== Task brief ==
Find every line below where the string "computer" shows up, and copy those lines.

== Available data ==

------------------------------------------------------------------------

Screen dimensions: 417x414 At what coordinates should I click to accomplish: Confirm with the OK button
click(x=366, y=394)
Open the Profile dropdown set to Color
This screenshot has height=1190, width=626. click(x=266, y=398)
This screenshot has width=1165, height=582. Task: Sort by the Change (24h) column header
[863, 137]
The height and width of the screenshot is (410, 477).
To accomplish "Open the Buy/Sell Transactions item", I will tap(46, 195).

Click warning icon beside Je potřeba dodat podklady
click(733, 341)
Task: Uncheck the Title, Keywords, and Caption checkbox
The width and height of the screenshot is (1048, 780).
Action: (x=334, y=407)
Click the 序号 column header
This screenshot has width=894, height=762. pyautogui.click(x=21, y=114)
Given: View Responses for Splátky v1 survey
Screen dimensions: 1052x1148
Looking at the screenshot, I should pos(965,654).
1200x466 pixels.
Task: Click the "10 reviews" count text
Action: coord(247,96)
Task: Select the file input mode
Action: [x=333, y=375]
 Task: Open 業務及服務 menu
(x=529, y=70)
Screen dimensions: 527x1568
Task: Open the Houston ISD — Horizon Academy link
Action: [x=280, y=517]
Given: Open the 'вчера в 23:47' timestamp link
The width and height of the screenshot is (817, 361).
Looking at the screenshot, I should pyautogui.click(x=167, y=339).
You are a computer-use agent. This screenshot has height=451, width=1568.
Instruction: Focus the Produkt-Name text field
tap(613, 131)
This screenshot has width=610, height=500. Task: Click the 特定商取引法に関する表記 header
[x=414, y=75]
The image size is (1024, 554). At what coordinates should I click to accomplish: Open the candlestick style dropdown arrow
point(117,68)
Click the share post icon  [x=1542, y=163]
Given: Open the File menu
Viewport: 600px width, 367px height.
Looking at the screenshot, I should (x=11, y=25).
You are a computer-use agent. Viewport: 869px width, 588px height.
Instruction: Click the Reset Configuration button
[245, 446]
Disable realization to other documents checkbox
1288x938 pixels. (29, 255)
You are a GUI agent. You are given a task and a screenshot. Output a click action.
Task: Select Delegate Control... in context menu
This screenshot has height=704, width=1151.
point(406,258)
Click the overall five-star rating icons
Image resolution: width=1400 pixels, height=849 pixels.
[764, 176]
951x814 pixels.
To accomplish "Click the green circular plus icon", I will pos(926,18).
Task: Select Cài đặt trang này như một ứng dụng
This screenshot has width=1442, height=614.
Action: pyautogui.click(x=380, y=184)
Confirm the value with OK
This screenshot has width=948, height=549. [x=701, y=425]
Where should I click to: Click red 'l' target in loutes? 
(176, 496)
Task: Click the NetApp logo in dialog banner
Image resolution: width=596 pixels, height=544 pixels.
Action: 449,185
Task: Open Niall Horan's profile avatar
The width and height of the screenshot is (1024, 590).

------------------------------------------------------------------------

== Output for this exercise ==
You are a computer-use agent. This screenshot has height=451, width=1568.
You are a computer-use agent. Viewport: 869px width, 588px height.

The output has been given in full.